Quand je lui ai demandé ce que cela lui avait fait de voir la pièce, il m’a répondu sans hésiter : « Si on veut comprendre ce qui s’est passé en Afghanistan, il faut la voir. C’est ça ! Tout est là. » Il a également confié que la lecture du livre de Roxanne Bouchard, il y a quelques années, avait provoqué chez lui une réaction qu’il n’avait pas prévue : « Je lisais et c’est comme si j’étais ramené là-bas. Je sentais la chaleur des rayons du soleil sur ma peau, j’entendais le vent… »

Cette lecture lui a fait réaliser que même s’il était de retour de mission depuis longtemps, il n’allait peut-être pas aussi bien qu’il le croyait. Le livre de Roxanne Bouchard a ouvert une porte qui lui a permis de revenir sur ce qu’il avait vécu, et qu’il avait enfoui.

À l’écouter parler dimanche, je me disais que de participer à ces échanges était tout aussi bénéfique pour lui que pour les gens dans la salle.

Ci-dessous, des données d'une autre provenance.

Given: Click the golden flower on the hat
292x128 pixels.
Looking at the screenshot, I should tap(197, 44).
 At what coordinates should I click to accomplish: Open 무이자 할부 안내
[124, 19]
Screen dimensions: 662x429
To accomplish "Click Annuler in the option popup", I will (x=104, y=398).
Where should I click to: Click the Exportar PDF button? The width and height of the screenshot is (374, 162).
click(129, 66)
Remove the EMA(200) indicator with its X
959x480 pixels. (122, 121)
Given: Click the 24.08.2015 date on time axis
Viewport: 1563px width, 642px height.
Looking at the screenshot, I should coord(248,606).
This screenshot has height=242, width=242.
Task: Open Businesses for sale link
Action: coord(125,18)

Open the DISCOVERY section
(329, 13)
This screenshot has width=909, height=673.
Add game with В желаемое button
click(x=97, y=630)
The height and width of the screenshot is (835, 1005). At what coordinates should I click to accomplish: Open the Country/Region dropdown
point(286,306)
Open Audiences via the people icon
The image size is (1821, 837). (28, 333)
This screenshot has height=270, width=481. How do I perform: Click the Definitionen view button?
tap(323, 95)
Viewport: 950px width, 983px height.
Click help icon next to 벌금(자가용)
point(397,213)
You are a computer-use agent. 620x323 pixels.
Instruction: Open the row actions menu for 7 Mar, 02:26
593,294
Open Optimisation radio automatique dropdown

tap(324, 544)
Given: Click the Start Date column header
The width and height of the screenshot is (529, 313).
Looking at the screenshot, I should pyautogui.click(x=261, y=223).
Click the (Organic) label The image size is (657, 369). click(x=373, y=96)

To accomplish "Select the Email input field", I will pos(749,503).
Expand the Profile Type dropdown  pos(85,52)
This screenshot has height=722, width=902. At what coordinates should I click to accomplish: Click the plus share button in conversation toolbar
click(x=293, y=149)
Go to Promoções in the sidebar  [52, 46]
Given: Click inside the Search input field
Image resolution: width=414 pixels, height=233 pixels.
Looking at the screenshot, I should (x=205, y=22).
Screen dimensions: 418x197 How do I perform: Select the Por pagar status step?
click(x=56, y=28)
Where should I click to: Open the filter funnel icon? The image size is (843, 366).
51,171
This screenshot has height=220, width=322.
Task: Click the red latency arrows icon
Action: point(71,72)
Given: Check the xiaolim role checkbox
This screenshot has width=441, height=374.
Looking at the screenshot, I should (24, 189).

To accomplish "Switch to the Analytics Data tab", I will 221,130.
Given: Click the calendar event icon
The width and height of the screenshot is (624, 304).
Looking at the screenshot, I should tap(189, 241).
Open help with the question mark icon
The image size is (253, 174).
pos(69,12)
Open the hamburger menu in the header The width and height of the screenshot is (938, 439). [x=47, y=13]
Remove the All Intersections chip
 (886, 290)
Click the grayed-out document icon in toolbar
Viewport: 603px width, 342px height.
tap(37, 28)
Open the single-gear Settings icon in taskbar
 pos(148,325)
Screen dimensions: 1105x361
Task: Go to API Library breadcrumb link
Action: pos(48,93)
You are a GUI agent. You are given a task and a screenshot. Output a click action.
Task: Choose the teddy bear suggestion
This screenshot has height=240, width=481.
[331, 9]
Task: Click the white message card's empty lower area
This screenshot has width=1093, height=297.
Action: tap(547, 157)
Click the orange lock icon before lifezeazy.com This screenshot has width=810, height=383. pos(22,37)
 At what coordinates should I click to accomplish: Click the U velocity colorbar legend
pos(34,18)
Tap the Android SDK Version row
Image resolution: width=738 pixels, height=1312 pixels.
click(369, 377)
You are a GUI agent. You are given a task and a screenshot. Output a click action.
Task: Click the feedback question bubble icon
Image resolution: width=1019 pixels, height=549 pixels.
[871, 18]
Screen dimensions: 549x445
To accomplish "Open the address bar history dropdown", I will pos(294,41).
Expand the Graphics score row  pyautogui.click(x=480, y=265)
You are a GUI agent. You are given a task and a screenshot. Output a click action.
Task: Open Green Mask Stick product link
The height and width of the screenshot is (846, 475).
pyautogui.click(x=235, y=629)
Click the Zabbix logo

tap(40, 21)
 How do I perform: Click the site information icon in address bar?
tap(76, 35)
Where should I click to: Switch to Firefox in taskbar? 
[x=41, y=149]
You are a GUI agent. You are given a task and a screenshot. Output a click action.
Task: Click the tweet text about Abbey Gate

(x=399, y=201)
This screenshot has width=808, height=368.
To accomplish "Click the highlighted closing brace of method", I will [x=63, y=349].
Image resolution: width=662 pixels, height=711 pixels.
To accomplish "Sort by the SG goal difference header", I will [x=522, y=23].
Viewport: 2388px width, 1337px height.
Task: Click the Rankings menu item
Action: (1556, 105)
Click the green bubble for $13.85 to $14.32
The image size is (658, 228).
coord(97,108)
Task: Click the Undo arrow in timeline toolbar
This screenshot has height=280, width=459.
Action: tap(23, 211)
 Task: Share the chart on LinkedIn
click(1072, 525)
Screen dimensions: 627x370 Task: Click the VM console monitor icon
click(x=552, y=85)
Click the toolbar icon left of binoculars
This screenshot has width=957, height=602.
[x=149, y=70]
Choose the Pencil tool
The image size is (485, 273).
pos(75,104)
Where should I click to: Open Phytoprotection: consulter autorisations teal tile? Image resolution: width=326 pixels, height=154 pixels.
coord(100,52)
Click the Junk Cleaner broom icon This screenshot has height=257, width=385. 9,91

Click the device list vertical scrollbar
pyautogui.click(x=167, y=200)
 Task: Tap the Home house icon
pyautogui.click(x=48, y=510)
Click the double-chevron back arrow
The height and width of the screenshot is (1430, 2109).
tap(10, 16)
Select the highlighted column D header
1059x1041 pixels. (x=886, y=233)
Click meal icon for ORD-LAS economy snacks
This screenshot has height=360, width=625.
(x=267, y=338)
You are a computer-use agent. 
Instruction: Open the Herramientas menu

Quand a-t-on l’occasion d’échanger librement avec un ancien militaire dans un contexte où tout le monde se sent accueilli et écouté sans jugement ? Rarement.

Roxanne Bouchard a fait œuvre utile, il n’y a aucun doute.

Je me suis mise à rêver à un exercice semblable pour les personnes itinérantes, les personnes souffrant de problème de santé mentale, bref pour tous les gens qui sont marginalisés dans notre société et qu’on écoute rarement.

La pièce 5 balles dans la tête nous rappelle que l’empathie est au cœur du dialogue. Peu importe le fossé qui nous sépare, il existera toujours un point de rencontre.

5 balles dans la tête est présentée à La Licorne jusqu’au 6 avril.